▸ Work instructions
In the entries below, find the line with "Image resolution: width=1000" and the line with "You are a computer-use agent. This". Return those two lines and all lines between them, exactly.

══ Extracted material ══

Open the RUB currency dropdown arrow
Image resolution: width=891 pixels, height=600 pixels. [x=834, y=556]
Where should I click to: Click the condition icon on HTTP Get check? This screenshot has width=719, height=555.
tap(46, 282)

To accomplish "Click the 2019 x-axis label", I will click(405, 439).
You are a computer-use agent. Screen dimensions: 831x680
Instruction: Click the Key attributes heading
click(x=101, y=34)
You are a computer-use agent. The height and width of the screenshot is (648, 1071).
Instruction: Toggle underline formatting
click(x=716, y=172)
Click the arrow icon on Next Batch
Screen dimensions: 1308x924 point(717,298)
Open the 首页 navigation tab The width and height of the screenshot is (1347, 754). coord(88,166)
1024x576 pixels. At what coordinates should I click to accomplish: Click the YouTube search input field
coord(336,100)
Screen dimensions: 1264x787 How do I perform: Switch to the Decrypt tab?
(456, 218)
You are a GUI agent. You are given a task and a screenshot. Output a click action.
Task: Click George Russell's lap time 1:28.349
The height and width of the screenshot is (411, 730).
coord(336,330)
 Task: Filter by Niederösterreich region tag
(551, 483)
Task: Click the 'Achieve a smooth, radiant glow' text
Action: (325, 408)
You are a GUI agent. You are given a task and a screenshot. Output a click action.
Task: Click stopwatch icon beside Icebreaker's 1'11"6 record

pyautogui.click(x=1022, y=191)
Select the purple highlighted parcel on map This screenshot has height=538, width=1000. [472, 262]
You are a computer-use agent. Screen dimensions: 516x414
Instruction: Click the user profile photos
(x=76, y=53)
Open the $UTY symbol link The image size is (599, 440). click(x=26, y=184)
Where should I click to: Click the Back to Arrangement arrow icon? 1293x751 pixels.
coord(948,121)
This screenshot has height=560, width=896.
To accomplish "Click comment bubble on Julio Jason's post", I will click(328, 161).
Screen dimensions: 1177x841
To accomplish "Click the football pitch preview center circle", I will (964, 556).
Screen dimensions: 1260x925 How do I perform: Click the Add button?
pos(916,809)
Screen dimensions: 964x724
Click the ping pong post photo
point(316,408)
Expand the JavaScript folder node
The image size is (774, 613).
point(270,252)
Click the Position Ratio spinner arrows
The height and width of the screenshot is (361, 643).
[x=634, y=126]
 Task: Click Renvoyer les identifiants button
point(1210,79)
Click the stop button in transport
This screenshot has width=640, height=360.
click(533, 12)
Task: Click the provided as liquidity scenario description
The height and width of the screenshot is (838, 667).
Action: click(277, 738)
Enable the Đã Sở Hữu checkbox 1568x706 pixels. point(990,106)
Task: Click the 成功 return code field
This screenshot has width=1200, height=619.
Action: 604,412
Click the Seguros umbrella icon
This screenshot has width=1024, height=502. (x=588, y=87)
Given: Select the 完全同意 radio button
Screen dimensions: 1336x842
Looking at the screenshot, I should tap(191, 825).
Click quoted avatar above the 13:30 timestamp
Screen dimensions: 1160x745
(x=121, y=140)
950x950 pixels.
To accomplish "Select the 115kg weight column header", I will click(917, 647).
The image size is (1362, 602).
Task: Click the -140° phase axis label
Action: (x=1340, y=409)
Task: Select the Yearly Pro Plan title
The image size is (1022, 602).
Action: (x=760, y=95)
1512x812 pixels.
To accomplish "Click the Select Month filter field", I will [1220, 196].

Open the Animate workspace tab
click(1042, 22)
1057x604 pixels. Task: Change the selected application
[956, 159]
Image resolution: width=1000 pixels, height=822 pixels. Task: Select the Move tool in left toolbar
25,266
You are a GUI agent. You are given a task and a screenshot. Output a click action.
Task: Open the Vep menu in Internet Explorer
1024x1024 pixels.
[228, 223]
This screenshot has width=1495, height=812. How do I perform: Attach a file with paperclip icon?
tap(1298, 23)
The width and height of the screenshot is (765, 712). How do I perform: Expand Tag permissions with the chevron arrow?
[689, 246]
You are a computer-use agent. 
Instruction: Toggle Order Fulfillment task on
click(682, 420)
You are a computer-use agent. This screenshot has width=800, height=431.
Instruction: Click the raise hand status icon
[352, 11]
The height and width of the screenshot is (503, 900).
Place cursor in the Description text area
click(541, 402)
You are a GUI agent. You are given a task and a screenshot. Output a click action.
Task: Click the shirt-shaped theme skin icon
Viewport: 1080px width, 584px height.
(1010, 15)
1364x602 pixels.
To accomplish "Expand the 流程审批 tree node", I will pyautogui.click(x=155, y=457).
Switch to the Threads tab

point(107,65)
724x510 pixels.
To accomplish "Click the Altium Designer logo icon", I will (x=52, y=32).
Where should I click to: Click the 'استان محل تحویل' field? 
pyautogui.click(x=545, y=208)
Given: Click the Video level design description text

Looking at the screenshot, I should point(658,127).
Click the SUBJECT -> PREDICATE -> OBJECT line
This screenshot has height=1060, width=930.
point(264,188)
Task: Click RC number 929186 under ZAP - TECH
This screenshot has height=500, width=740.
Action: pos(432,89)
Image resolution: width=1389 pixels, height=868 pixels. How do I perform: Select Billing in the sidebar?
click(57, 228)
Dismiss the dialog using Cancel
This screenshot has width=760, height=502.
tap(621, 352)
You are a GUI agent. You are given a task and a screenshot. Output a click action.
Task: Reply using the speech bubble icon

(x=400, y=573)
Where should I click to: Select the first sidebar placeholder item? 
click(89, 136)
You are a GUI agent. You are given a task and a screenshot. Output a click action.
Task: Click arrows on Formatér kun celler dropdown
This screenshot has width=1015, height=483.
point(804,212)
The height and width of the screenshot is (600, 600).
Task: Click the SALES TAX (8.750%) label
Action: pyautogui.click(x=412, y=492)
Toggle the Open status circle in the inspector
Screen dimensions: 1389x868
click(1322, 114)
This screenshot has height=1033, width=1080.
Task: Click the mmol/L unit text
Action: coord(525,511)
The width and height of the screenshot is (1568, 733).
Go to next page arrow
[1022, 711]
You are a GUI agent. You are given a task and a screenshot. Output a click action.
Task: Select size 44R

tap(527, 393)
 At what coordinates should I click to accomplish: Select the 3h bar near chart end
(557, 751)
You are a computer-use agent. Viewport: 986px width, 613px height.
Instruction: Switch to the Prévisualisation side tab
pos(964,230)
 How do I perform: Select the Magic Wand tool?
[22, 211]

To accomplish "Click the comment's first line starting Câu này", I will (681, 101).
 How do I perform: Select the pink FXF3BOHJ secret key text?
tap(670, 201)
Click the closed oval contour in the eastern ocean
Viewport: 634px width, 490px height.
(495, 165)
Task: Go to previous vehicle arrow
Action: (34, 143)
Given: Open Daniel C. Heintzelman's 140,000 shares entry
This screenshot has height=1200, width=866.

═══

▸ Completed exercise
Image resolution: width=1000 pixels, height=822 pixels. Task: Select the Move tool in left toolbar
25,266
You are a GUI agent. You are given a task and a screenshot. Output a click action.
Task: Open the Vep menu in Internet Explorer
1024x1024 pixels.
[228, 223]
This screenshot has width=1495, height=812. How do I perform: Attach a file with paperclip icon?
tap(1298, 23)
The width and height of the screenshot is (765, 712). How do I perform: Expand Tag permissions with the chevron arrow?
[689, 246]
You are a computer-use agent. 
Instruction: Toggle Order Fulfillment task on
click(682, 420)
You are a computer-use agent. This screenshot has width=800, height=431.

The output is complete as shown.